Оригинальные сведения о братьях-богах есть у Прокоша-Диаментовского. Он сообщает, что белокаменные идолы Леля и Полеля стояли в Кародуне (Кракове), и им приносили в жертву поросят. При этом Леля почитала только знать как защитника свободы, посланного богами Тржи и Живе, а Полеля — весь народ как хранителя Родины. Действительно, связь богов-близнецов со знатными воинами и простым народом — общеиндоевропейская черта. Так, в испанской легенде крестьянка рожает одного близнеца от рыцаря, другого — от своего мужа. Первый становится героем Сидом, второй — простым землепашцем.
Прокош говорит также, что Лель, подобно своему предку Скифу, имел герб в виде полумесяца рогами кверху. В Польше существовал герб Лелива: золотая звезда над полумесяцем рогами вверх, в нашлемнике — то же на фоне павлиньего хвоста. Эта эмблема — древний символ солнца и луны, восходящий к ахеменидскому Ирану. А хвост павлина — древнегреческий символ звездного неба («глаза Аргуса»). Лель, таким образом, подобно Радигосту, Дан-Богдану, Яриле, Митре, бог света и всех небесных светил.

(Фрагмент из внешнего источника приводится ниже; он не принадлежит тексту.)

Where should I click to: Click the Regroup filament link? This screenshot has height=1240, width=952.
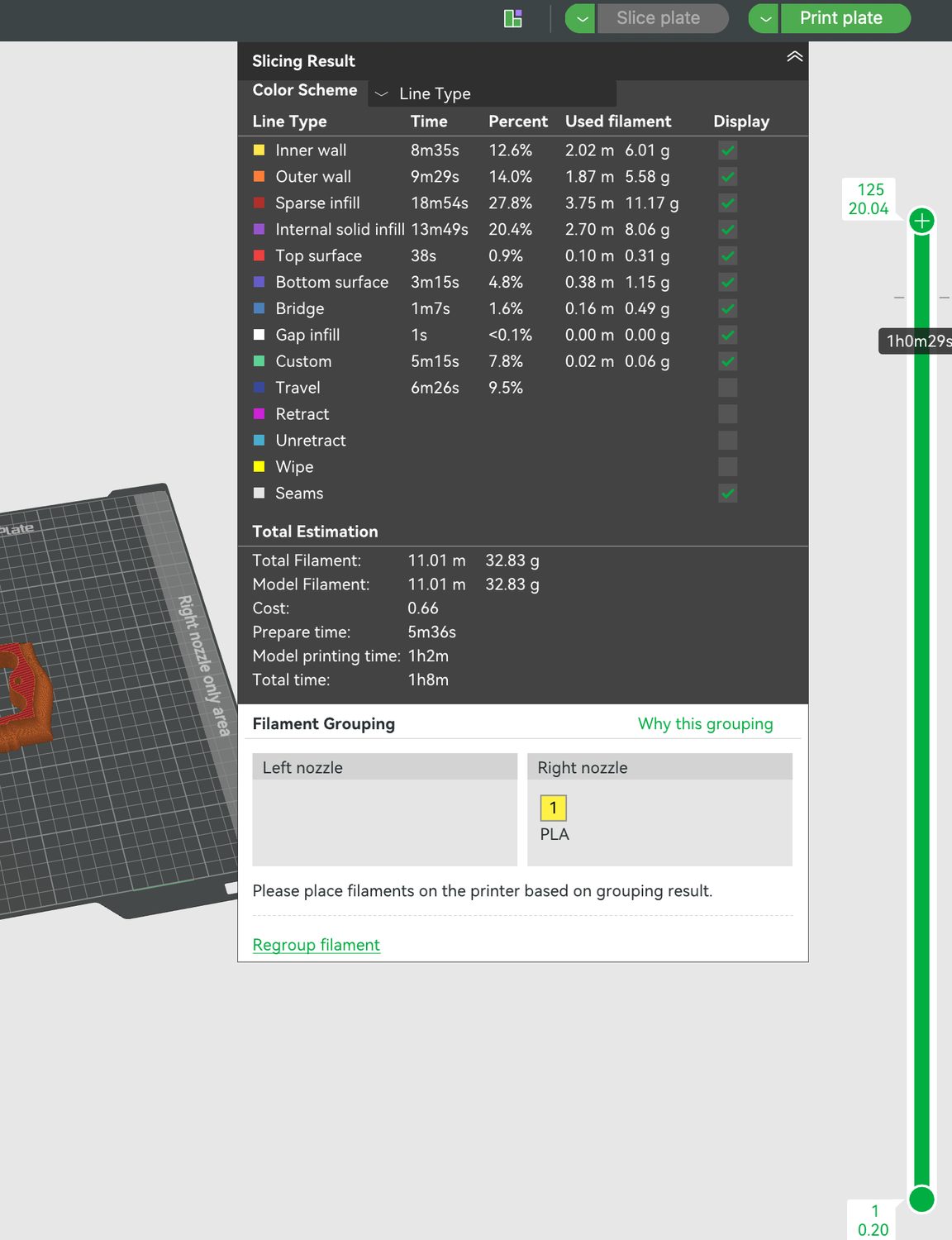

На знаменитом скифском гребне из Солохи два воина, конный и пеший, бьются с третьим. Он уже потерял коня и с трудом отбивается, прикрываясь щитом в виде полумесяца рогами кверху. Как обоснованно считает Д. С. Раевский, это — Колаксай-Скиф, гибнущий в бою с братьями.
Российские авторы XVIII в., рассматривая Ладу (вслед за «Синопсисом») как богиню брака и любви, видели в ней Венеру, а в ее сыне Леле — Амура (Эрота). Отсюда и Лель — легкомысленный и любвеобильный пастушок в драме А. Н. Островского «Снегурочка».
Впрочем, подобный юный бог любви у славян, похоже, был. У Древлянского описан Любмел — персонаж белорусской свадьбы. Это мальчик в белой рубашке, красном венке и красных сапожках. Он танцует с молодыми, дает им еду и деньги. Литовцы почитали богиню любви Мильду и ее сына Кауниса — крылатого человечка. По сути, это тот же юный и веселый бог, сын Великой Матери, подобный Яриле.
Восточным славянам Лель и Полель неизвестны. Но близнецов-всадников почитали и здесь. Об этом говорят, во-первых, народные вышивки, во-вторых, очень популярные на Руси культы святых всадников — Бориса и Глеба, Флора и Лавра.
На вышивках богиня стоит между двух приветствующих ее всадников. В скифском, боспорском и дако-сарматском
[33] искусстве такая сцена (чаще с одним всадником) означала получение царем власти от богини. Царь при этом уподоблялся богу (Колаксаю-Скифу). Сам обряд инвеституры состоял в питье из рога в честь богини и как бы совместно с ней.